(Stored records)
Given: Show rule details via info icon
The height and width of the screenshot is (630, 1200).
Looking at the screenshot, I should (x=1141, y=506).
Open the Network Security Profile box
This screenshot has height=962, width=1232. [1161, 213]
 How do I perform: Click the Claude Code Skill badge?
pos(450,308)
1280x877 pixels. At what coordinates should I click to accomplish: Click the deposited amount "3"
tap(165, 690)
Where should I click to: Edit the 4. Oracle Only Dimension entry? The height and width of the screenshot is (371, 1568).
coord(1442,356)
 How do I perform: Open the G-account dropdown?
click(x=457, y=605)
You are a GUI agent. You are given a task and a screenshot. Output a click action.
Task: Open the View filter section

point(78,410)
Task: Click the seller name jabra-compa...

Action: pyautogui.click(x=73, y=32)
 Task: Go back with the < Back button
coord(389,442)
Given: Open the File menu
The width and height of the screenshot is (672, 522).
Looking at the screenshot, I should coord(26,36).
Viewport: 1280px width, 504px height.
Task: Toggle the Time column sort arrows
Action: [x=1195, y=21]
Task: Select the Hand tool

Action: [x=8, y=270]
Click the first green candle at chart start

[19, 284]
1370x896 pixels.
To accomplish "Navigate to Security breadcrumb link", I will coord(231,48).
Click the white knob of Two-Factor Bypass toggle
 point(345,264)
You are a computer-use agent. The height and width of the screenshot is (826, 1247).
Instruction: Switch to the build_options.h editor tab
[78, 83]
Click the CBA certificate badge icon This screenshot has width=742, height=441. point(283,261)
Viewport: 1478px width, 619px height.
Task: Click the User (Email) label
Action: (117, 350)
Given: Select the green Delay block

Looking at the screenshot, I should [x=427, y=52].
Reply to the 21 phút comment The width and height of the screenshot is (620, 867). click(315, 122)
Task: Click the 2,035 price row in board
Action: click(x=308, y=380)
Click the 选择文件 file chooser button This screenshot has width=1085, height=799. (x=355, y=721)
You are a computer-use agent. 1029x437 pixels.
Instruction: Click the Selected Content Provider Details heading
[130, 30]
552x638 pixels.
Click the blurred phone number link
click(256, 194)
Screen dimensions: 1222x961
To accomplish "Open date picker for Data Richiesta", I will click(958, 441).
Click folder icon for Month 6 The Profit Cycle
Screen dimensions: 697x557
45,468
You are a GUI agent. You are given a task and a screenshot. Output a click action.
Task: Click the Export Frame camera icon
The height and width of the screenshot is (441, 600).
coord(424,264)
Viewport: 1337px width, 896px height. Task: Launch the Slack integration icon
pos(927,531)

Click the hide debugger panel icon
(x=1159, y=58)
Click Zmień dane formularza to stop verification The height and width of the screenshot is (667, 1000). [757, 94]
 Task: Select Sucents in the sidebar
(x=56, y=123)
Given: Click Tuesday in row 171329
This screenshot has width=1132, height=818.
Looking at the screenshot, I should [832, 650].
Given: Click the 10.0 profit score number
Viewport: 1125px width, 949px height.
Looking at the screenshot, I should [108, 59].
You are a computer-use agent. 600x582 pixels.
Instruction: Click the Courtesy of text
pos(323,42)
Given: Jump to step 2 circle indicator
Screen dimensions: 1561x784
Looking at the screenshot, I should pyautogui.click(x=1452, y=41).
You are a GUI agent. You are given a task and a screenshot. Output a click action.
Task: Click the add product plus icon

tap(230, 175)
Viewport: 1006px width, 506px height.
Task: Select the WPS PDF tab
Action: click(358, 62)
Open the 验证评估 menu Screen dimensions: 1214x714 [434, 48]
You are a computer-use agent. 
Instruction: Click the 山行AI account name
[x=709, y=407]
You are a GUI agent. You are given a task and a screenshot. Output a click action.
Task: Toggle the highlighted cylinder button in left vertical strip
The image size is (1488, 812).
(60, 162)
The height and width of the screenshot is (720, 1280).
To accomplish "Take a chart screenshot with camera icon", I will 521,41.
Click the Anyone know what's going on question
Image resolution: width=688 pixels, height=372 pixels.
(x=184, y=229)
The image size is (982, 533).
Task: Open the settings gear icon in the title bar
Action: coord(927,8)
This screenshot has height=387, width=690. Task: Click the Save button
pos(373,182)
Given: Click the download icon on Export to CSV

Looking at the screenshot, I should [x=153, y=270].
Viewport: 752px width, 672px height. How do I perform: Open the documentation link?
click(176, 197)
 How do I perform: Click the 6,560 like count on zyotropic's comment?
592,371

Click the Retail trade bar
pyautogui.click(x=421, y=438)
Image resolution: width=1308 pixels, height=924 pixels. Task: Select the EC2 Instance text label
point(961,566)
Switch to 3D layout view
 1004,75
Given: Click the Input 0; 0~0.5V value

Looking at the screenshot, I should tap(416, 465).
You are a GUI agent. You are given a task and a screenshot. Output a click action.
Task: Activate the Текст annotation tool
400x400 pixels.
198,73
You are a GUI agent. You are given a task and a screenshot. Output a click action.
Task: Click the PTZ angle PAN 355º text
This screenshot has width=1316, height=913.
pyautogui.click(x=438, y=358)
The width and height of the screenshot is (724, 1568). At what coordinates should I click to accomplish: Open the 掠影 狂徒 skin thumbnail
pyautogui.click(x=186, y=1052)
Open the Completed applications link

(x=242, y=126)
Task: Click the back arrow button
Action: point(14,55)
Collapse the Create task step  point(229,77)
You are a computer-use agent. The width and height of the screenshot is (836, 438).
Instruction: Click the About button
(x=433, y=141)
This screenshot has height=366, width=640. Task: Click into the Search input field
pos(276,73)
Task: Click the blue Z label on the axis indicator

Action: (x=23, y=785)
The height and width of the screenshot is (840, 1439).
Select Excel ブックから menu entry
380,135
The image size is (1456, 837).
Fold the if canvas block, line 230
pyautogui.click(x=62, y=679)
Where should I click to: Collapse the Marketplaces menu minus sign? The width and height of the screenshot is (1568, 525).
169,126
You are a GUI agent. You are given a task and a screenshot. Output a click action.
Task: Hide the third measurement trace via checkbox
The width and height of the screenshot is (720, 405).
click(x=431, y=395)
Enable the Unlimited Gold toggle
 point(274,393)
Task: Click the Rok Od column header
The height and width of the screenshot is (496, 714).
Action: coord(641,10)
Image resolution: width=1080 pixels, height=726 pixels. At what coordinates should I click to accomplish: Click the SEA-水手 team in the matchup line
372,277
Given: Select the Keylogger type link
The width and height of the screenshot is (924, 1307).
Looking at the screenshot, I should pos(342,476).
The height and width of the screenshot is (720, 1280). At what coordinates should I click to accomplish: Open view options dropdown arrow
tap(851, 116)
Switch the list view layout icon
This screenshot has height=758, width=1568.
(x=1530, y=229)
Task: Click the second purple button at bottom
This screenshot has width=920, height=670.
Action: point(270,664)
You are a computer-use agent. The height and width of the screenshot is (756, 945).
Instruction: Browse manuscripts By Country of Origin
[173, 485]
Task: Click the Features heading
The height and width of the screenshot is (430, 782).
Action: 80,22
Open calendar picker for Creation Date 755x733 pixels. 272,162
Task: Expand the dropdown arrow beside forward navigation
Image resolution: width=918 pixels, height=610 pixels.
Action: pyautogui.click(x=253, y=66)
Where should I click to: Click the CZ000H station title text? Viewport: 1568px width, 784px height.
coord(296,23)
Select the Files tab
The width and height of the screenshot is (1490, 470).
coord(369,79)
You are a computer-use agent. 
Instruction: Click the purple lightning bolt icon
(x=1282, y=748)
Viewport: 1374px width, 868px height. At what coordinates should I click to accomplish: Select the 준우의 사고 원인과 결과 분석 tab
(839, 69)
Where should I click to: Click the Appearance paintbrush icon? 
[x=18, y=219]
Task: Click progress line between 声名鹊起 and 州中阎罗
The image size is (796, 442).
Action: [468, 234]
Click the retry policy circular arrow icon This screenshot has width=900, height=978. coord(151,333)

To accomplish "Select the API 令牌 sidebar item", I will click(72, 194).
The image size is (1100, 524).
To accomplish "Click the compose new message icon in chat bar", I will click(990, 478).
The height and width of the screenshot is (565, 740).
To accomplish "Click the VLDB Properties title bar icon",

## Task to carry out
The lines to copy are those in the records above containing the word "will".

## Solution to the problem
To accomplish "Navigate to Security breadcrumb link", I will coord(231,48).
To accomplish "Open date picker for Data Richiesta", I will click(958, 441).
To accomplish "Take a chart screenshot with camera icon", I will 521,41.
To accomplish "Select the API 令牌 sidebar item", I will click(72, 194).
To accomplish "Click the compose new message icon in chat bar", I will click(990, 478).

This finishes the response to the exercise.